Sein Kollege Karl-Rudolf Korte von der Universität Duisburg-Essen sagte im ZDF: "Wir sind ja Stabilitätsfanatiker." Das Grundgesetz wurde geschaffen, um politische Stillstände zu verhindern. Auch die deutschen Sozialsysteme sind so konzipiert, weil ein starkes Bedürfnis nach Sicherheit herrscht. Solche Unsicherheiten können Konsumverhalten beeinflussen, wenn die Menschen Anschaffungen verschieben und sparen.
Wirtschaft: Stillstand könnte schaden
Was Privatpersonen betrifft, wiegt für Unternehmen noch schwerer. "Das Ampel-Aus wird die Unsicherheit und politische Lähmung der kommenden Monate erhöhen," prognostiziert DIW-Chef Fratzscher. "Das könnte die deutsche Wirtschaft schwächen, gerade in einer Phase, in der sie ohnehin angeschlagen ist." Fratzscher plädiert für eine "expansive Fiskalpolitik," bei der der Staat in Krisen mit Investitionen die Konjunktur stützt. Doch dies wird komplizierter, solange es keinen neuen Haushalt gibt.

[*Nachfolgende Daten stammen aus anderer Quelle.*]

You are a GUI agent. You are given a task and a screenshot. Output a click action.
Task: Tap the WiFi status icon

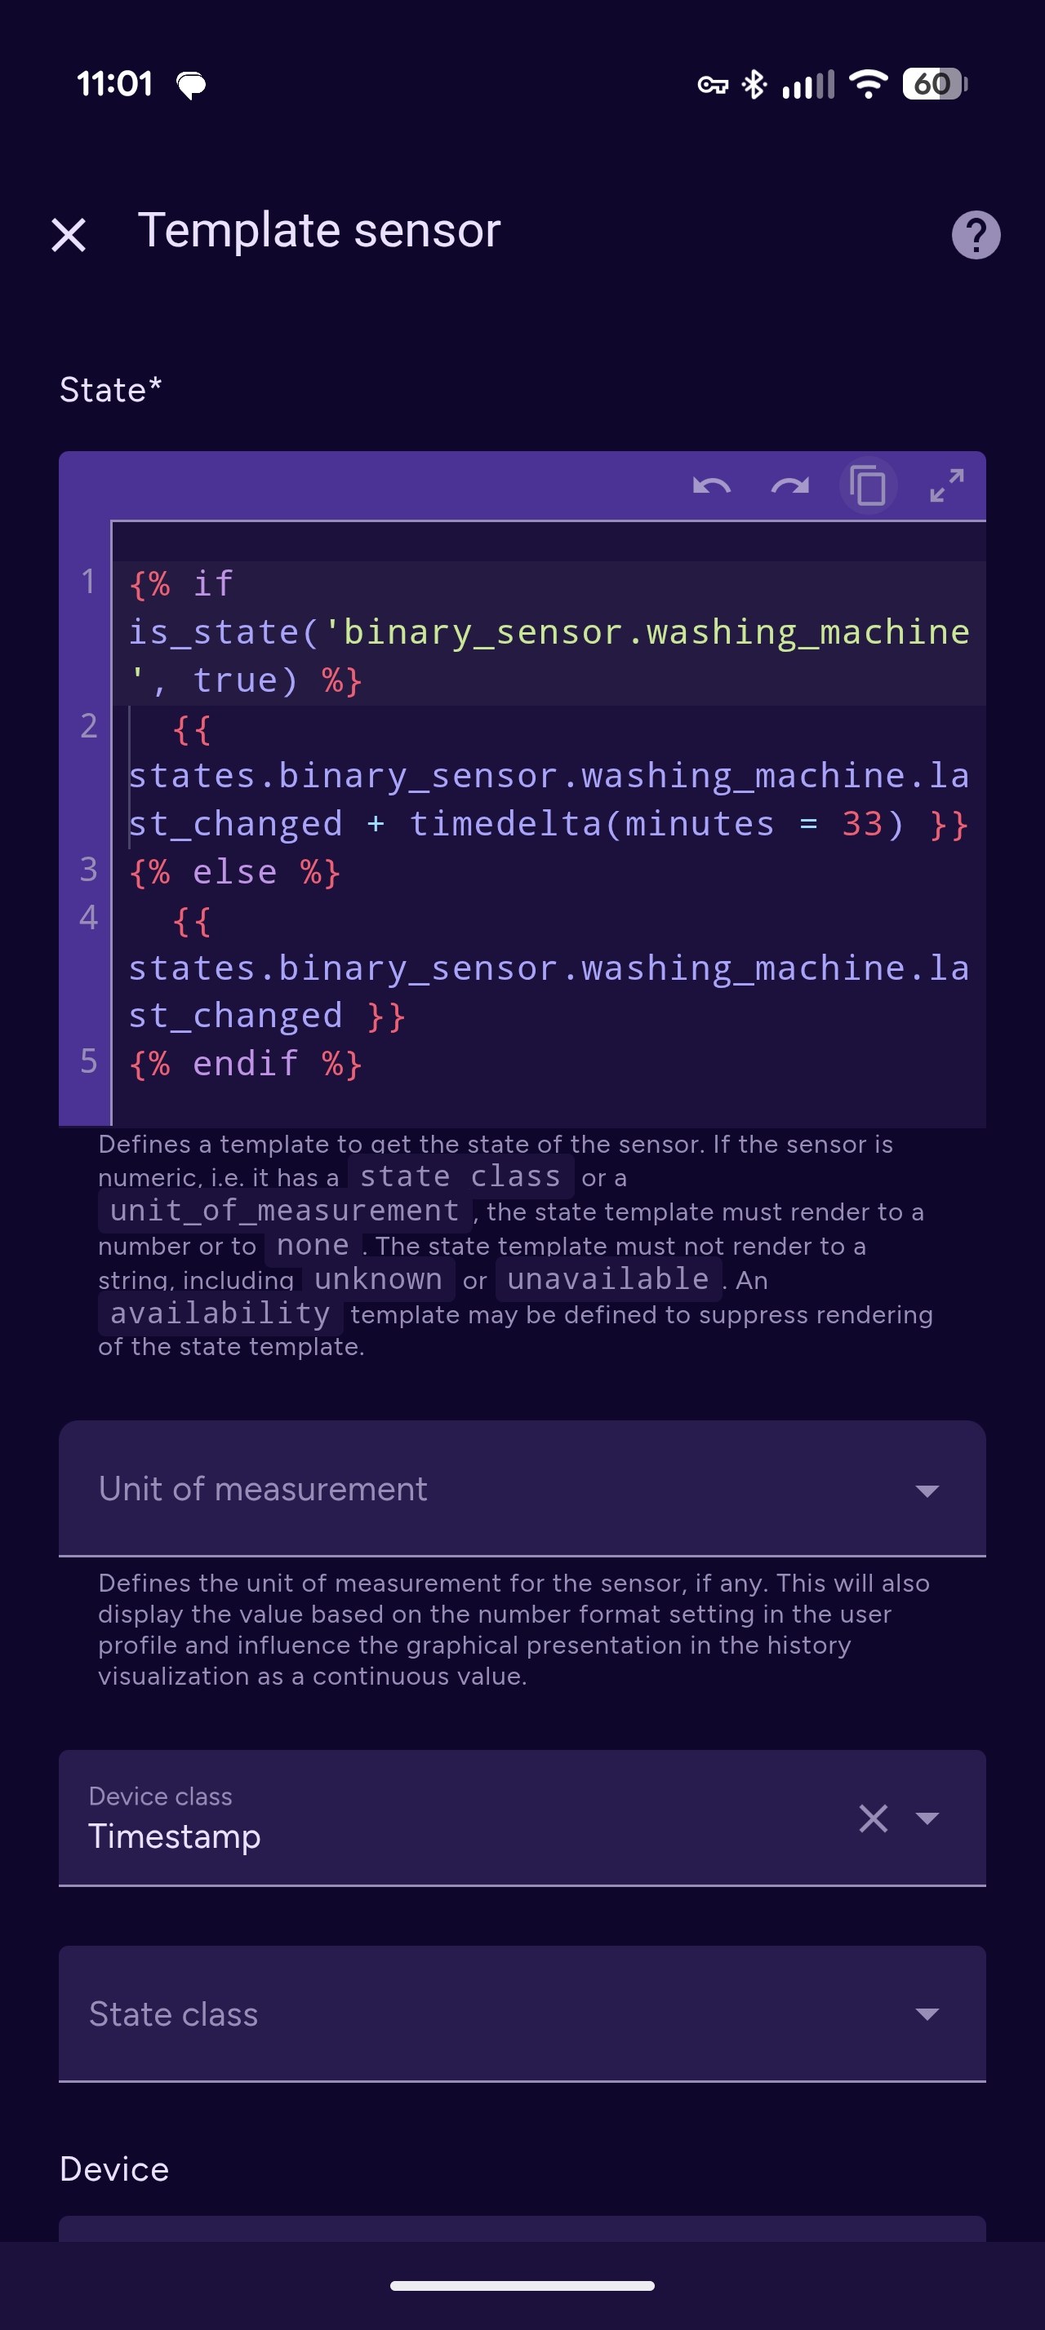[868, 84]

Politologe Vorländer betont auch den Bedarf an Planbarkeit. Geht es weiter mit Klimaschutz oder bleibt die Kohle länger? Werden E-Autos gefördert oder Diesel noch bevorzugt? "Die Ampel begann eine große Transformation, jedoch passten die Ansätze nicht zusammen", sagt der Dresdner Forscher. "Aber die Richtung war da, und das fehlt jetzt. Für Branchen wie die Autoindustrie könnte dies existenziell sein."
Politik: Wie geht es überhaupt weiter?
Die Regierungskrise wirft für viele grundlegende Fragen auf. Wird die Politik nach Neuwahlen ruhiger und berechenbarer? "Wir erleben zahlreiche Krisen gleichzeitig, die belasten und verunsichern," sagt Vorländer. "Jetzt brauchen wir klare Richtungsangaben. Andernfalls entsteht Angst, dass sich die Richtung bald erneut ändert." Der Politikwissenschaftler betont: "Je kürzer die orientierungslose Zeit andauert, desto besser." Die aktuelle Regierungskrise und das Ampel-Aus verstärken die Sorgen um Stabilität und Planbarkeit. Während die wirtschaftlichen und politischen Hängepartien andauern, ist klar: Das Land braucht einen Weg, der die Verunsicherung beendet und neue Perspektiven schafft.